For our week-long midterm break, fourteen of us rented a beach house on Playa Flamingo on the Pacific coast. Including an adjoining apartment, our house sleeps 18 and has a nice kitchen, TV, big boom box, hammocks, beautiful porch, pool, etc. A flight of stairs leads down to the beach, which is mostly deserted because it's the off-season. Other than dealing with scheduling classes for next semester and registration, we spent the week chilling on the beach, going deep-sea fishing and snorkeling, kayaking, swimming in the pool, playing the guitar, watching movies, and generally enjoying ourselves to the max. Most of us bought food on a group basis and we cooked a delicious dinner in-house every single night. The sunsets over the beach were absolutely gorgeous, and one night we cooked hot dogs and roasted marshmallows out on the beach. Tomorrow, we'll take the return 6-hour bus ride back to San Jose, and on Monday morning we're off to Monteverde and then Nicaragua. We won't have internet at either site, so I'll be out of touch until about November 17. ¡Hasta luego!

^Kiva, Tim, Whitney, and a random dog watching the sun set on the beach.

^On our second-to-last night, we were visited by an unusually bold anteater.

^In honor of Halloween, Courtney carved a watermelon. Fabulous.

^Deep-sea fishing! Unfortunately, Whitney caught the only fish of the entire day.

^View of the sunset from our porch.

^Billy decided to catch a giant iguana we found. He's probably going to have scars from its claws... no, seriously.

^Campfire on the beach! Tim is for some reason eating ketchup in this picture...

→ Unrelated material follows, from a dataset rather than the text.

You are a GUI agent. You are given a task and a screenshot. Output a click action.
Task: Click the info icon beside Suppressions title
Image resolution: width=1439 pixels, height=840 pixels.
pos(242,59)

^Our house, Villa Martita. Wonderful :)

Weekend Fun

While living in San Pedro, we took full advantage of our weekends to enjoy ourselves and explore what Costa Rica has to offer. Here's a quick synopsis.

Whitewater Rafting
On the Saturday of our first weekend, 12 of the OTS students went on an all-day rafting trip on the Pacuare River. We left the language school a little after 6 AM and returned right before dinner, exhausted and somewhat sunburned. We were in six-person rafts with a guide in the back yelling instructions, of which my favorite was "GET DOWN!", which was when you dove to the center of the raft to avoid flipping over in a huge wave. My only previous whitewater rafting experiences had been in two-person rafts, so this was different and really fun. I was lucky enough to be in the front of the raft, too, which also meant that I got the most wet. The rapids were classes I - IV.

^Our raft - I'm in the front, on the right.

^Our raft, mostly underwater. ahhhh!

The second weekend, as I wrote before, began as soon as our midterm exams were over. I went with six friends straight to the bus station when we finished our exams, and about five hours later we were in the small, beautiful Caribbean beach town of Cahuita. We stayed in a cheap and sufficiently sketchy hostel and spent the weekend enjoying black sand beaches, Cahuita National Park, the small bars in town, and snorkeling on the coral reef. It was the perfect way to forget about our exams, and I was really glad that we took advantage of our only opporunity to visit the Caribbean coast.

^We decided to climb a fallen tree on the Playa Negra. (Picture by Becca)

^We met up with some friends who were also in Cahuita for the weekend - qué divertido! (Picture by Becca)

^Sunset on the beach in the National Park. (Picture by Becca)

Poas Volcano
During our last weekend in San Pedro, after our Spanish classes were finished and our midterm break was beginning, a few of us spent Saturday visiting Poas Volcano. First, we went to a viewpoint above the crater. There was steam pouring off of the hot water inside the crater, and the air smelled of sulfur. After that we hiked around to see a lagoon, and then headed to a nearby resort that had enclosures of birds, monkeys, and butterflies as well as a walkway along a series of waterfalls. We ate a delicious buffet lunch, and all in all it was a really cool day.

^The crater at Poas Volcano.

^Toucan! This was taken right after I attempted to take a picture with the bird and it attacked my head. Good times.